Primary animals — laboratory species: Laboratory animal use documents rodents, rabbits, dogs, and primates. Dogs are an existing Animals CPT record. Rodents and rabbits are likely existing records. Primates used in Japanese research facilities are not assigned to primary_animals as no single species can be identified from the research output; this should be revisited with reference to MAFF or Ministry of the Environment laboratory animal statistics.

Labour conditions: Official labour data do not isolate slaughter and meat processing from broader food manufacturing; information on foreign and precarious labour relies partly on NGO reports and general analyses rather than comprehensive official surveys. Sector-specific injury rates, migrant labour shares, and union density by subsector are not available from the sources consulted.

Environmental impact: Life-cycle assessment data, water use per product, and species-specific aquaculture impact metrics for Japan are sparse in official statistics; GHG inventory data are available in aggregate for agricultural categories but not disaggregated to individual livestock systems in the sources consulted. Japan’s national GHG inventory submissions would be required for verified livestock-specific emission shares.

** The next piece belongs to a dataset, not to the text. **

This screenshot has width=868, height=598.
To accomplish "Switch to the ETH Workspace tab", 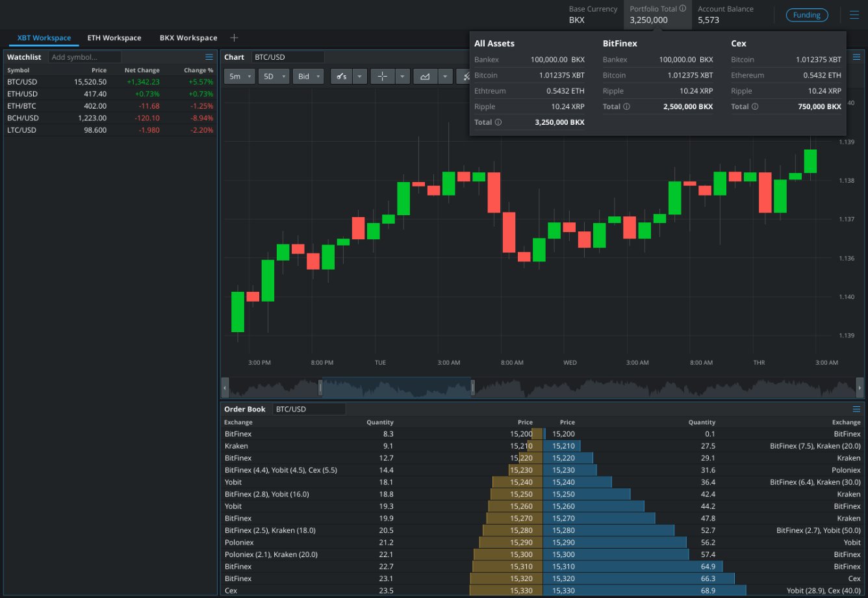I will pyautogui.click(x=114, y=38).
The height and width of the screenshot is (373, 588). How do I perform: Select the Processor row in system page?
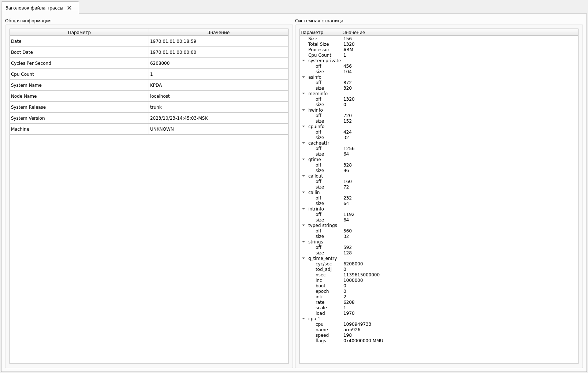(319, 50)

Enforcement gaps: AWML enforcement is documented primarily through ARCJ analyses and selective case reports rather than systematic government reporting on inspections, violations, and sanctions; statements on enforcement gaps should be treated as indicative rather than exhaustive.

Key industries — Zoos: Japan is referenced in the research as a “leading market for zoos” but no further structural documentation is provided — no named facilities, no animal population figures, no production model description. Zoos has not been assigned to key_industries as no key_systems entry can be supported from the available sources. If MAFF or Ministry of the Environment zoo licensing statistics are available, this decision should be reassessed.

Primary Animals: Records for Yellowtail, Oysters, Pacific Saury, Minke Whale, and Bryde’s Whale are needed to link this record to.